Rojava’ya destek olalım
Yurt Dışı Haberleri —
- Berlin’de, Demokrasi ve İnsan Hakları Evi’nde, DEM Parti Almanya tarafından düzenlenen etkinlikte, “Tecrit ve Sürgün” ile “Kürt Sorunu ve Küresel Sorumluluk” başlıkları tartışıldı.
HAKAN TÜRKMEN/BERLİN
Berlin’de, Demokrasi ve İnsan Hakları Evi’nde düzenlenen panelde Türkiye’deki insan hakları ihlalleri, tecrit politikaları ve Kürt sorunu ele alındı. DEM Parti Almanya tarafından düzenlenen etkinlikte, “Tecrit ve Sürgün” ile “Kürt Sorunu ve Küresel Sorumluluk” başlıkları tartışıldı.
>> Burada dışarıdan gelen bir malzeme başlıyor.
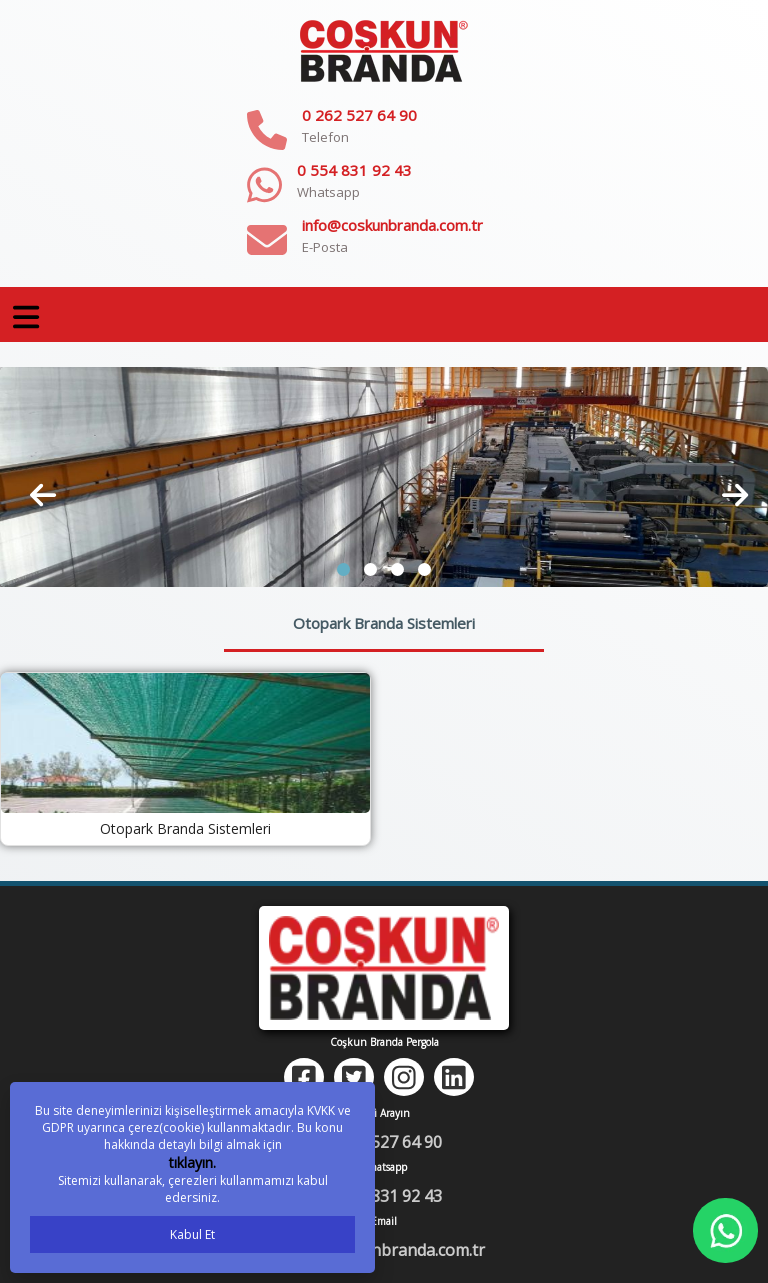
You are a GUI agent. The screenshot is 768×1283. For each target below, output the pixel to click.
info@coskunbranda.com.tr (392, 225)
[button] (343, 569)
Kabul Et (192, 1234)
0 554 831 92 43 (354, 170)
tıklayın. (192, 1162)
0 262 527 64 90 (359, 115)
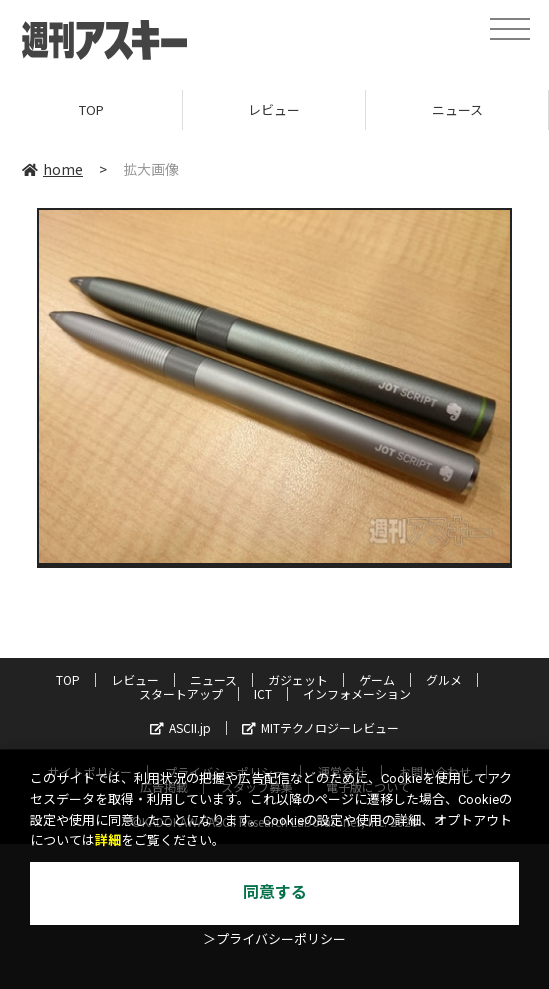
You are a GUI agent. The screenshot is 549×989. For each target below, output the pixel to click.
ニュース (457, 109)
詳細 (108, 840)
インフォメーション (357, 693)
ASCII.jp (180, 727)
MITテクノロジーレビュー (320, 727)
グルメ (444, 679)
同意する (275, 892)
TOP (91, 109)
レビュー (274, 109)
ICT (263, 693)
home (52, 169)
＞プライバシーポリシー (274, 939)
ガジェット (298, 679)
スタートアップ (181, 693)
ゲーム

Moderatör Mert Özkaraman’ın yönettiği panele, Avukat Eren Keskin, Uluslararası Af Örgütü’nden Dilnaz Alhan, Hessen Sol Parti Eyalet Başkanı Jakop Migenda ve DEM Parti Almanya’dan Faysal Sarıyıldız katıldı.
Tecrit çözümsüzlüğü derinleştiriyor
Eren Keskin, İmralı Cezaevi’ndeki tecrit politikasının yalnızca Kürt Halk Önderi Abdullah Öcalan’ın haklarını değil, Kürt halkının demokratik çözüm umutlarını da yok ettiğini belirterek “Tecrit, bir çözüm mekanizmasından çok, çözümsüzlüğü derinleştiren bir politika aracıdır” dedi. Keskin, kadın haklarına da dikkat çekerek artan kadın cinayetlerini ve cezaevlerindeki kötü muameleleri eleştirdi. “Kadınlar, evde ve kamusal alanda güvende değil. Cezaevindeki kadınlar ise erkeklerden daha kötü koşullarda tutuluyor. Garibe Gezer’in süngerli odada izole edilerek yaşamını yitirmesi bunun somut örneğidir” dedi.
Avrupa görmezden geliyor
Jakop Migenda, Kürt sorununun Avrupa’yı da ilgilendirdiğini belirtti. “Türkiye, Kürtlerin haklarını ihlal ederken Avrupa’ya karşı mülteci kartını koz olarak kullanıyor. Bu sorun, AB’nin mülteci politikalarını ve ekonomik çıkarlarını da etkiliyor” dedi. Avrupa’nın Türkiye ile yaptığı mülteci anlaşmaları kapsamında Kürtlerin yaşadığı insan hakları ihlallerini göz ardı ettiğini belirtti.
Yok etme stratejisi
Dilnaz Alhan, Kürt halkına yönelik sistematik ayrımcılığı ve kültürel hak ihlallerini vurguladı. 2015’ten bu yana süren çatışmaların insani krizlere yol açtığını söyleyen Alhan, “Sokağa çıkma yasakları temel ihtiyaçlara erişimi engelledi, şehirler yerle bir edildi. Bu yalnızca bir güvenlik politikası değil, bir yok etme stratejisiydi” dedi.
Rojava’ya destek verilmeli
Faysal Sarıyıldız ise Rojava’nın halkların birlikte yaşayabileceği bir model sunduğunu, ancak Türkiye’nin bu modeli tehdit olarak görüp saldırılar düzenlediğini ifade etti. “Rojava’nın savunduğu değerler tüm dünya için önemli. Uluslararası toplum bu mücadeleye, Rojava’daki direnişe destek verilmelidir” dedi.
Panel, katılımcıların soruları yanıtlamasıyla sona erdi. Türkiye’deki insan hakları ihlallerine karşı uluslararası desteğin artırılması çağrısı yapıldı.